─── Extracted text ───

Chairman Durbin. Before I turn to Officer Gale, I would
like to also note that this celebrated case, notorious case
involving Trayvon Martin involved a person being accused who
was not a law enforcement official per se. He was an individual
citizen as part of a Neighborhood Watch. Forty-nine States now,
my own State being the only exception, have a concealed-carry
law which allows individuals under some circumstances to
legally carry a firearm. In this case, I do not know if Mr.
Zimmerman complied with Florida law. That will come out, I am
sure, in terms of what it took to have a concealed weapon.
But it certainly raises a question that was not before us
as much 10 years ago. We are not just talking about
professionalizing law enforcement and holding them accountable.
We are talking about a new group of Americans who are being
empowered to carry deadly weapons and to make decisions on the
spot about the protection of their homes and communities, which
I think makes this a far more complex challenge than it was 10
years ago.
I would like your response.
Chief Davis. Yes, sir, I agree. The issue for California,
we have the issue of open-carry, the carrying of loaded
firearms, with very minimal requirements. So I think the idea
that people should be held accountable, including our
community, is very real.
The issue of racial profiling, why it is also important,
why we need the data, is in many cases--and maybe the Trayvon
Martin case may bring this out later--gets into also what role
law enforcement plays with its own community's bias. And so
when people call the police and say, ``There is a suspicious
person walking in my neighborhood,'' what makes that person
suspicious? And the police must ask those questions. And the
idea that we simply respond and stop without inquiring why the
person is suspicious--is it their behavior? Is it the fact that
they were basically engaged in criminal activity? Or is it
because they are wearing a hoodie and because they are black?
And at some point, the law enforcement must stand firm.
Now, this is where we need the justification with the law
to stand firm and even tell community members, ``No, I am not
going to stop this person because he or she has done nothing.''
So we do have to look at the idea that law enforcement not
enforces the law, they also set in many ways the moral
authority of its community on how to interact with each other.
Chairman Durbin. Officer Gale, your statement was very
strong, but the conclusion of it raised a question. And I do
not have it in front of me, but as I recall--and tell me if I
am stating this correctly--you said that many members of the
law enforcement community were not trusted in the minority
communities. Can you explain that?
Mr. Gale. Well, I think it is----
Chairman Durbin. You need to turn the microphone on,
please.
Mr. Gale. I apologize. I think it is pretty clear from what
we have seen in media reports, especially recently. But, you
know, over the course of several years, there is work to be
done by law enforcement in the minority community to rebuild
trust. And I say that openly. I think the FOP acknowledges that
and, in fact, we are engaged in activities in which we are
attempting to help law enforcement officers and agencies do
just that through community work. So I think that is an
important piece.
I think the professor talked about the fact that a lot of
times in minority communities you have people in those
communities that are a valuable resource to law enforcement. I
agree with that, and the aspect of law enforcement and the
professional law enforcement, it is necessary to have people in
communities where crime is occurring assist you with the
enforcement activities. And so I think the problem has become
that we seem to want to blame the enforcers for everything that
goes wrong. And the problem with that is that the enforcers
show up on the scene to deal with a situation with the
information that they have available to them at the time. And
our job, when we show up, is to stabilize the situation.

─── Information ───

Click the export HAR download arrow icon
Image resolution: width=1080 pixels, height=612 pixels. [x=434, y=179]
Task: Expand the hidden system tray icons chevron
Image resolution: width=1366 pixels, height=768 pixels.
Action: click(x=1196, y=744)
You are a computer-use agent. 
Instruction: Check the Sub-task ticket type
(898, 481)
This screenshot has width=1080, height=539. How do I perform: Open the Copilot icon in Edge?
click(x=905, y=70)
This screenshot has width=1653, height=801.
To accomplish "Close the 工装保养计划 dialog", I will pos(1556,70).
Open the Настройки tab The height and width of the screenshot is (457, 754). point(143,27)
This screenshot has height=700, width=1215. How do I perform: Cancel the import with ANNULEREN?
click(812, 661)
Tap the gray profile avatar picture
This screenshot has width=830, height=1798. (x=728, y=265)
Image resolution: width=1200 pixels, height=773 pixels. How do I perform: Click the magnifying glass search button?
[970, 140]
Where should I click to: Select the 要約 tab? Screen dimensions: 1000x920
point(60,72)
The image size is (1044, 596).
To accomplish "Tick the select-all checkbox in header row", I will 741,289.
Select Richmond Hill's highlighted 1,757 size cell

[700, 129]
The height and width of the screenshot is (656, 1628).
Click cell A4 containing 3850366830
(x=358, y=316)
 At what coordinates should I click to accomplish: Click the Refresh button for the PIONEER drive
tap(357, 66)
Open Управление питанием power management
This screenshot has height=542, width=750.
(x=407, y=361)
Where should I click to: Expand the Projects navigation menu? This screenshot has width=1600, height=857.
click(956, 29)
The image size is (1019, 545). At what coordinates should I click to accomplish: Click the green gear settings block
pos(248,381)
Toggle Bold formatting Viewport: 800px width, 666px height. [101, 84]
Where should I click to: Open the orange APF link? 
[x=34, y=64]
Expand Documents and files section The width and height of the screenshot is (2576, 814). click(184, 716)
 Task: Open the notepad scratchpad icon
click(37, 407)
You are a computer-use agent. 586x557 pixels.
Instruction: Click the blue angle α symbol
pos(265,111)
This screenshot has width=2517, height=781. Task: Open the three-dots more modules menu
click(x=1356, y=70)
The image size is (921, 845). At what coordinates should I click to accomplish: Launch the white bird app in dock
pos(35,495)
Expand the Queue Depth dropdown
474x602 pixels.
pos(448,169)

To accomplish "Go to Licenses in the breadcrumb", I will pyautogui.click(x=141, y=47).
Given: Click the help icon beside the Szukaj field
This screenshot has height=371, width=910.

───

> [What you need to do]
1 – Translate this sentence from the hearing transcript into Spanish: "And the police must ask those questions."
2 – Rework the stretch of the hearing transcript that begins with "But it certainly" and ends with "like your response.", putting "difficult" in place of "complex".
3 – According to Chairman Durbin in the hearing transcript, how many States now have a concealed-carry law?

> [List of answers]
1 – Y la policía debe hacer esas preguntas.

2 –
But it certainly raises a question that was not before us
as much 10 years ago. We are not just talking about
professionalizing law enforcement and holding them accountable.
We are talking about a new group of Americans who are being
empowered to carry deadly weapons and to make decisions on the
spot about the protection of their homes and communities, which
I think makes this a far more difficult challenge than it was 10
years ago.
I would like your response.

3 – Forty-nine States.